Skip to main content

No project description provided

Project description

GeoPre: Geospatial Data Processing Toolkit

GeoPre is a Python library designed to streamline common geospatial data operations, offering a unified interface for handling raster and vector datasets. It simplifies preprocessing tasks essential for GIS analysis, machine learning workflows, and remote sensing applications.

Key Features

  • Data Scaling:

    • Normalization (Z-Score) and Min-Max scaling for raster bands.
    • Prepares data for ML models while preserving geospatial metadata.
  • CRS Management:

    • Retrieve and compare Coordinate Reference Systems (CRS) across raster (Rasterio/Xarray) and vector (GeoPandas) datasets.
    • Ensure consistency between datasets with automated CRS checks.
______
▸ **REQUEST**:
In the GeoPre project description, which two scaling methods are listed for raster bands?

▸ **RAW DATA**:
______
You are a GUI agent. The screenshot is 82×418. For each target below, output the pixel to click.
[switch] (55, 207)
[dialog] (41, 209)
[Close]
______
▸ **WRITTEN RESPONSE**:
Z-Score normalization and Min-Max scaling.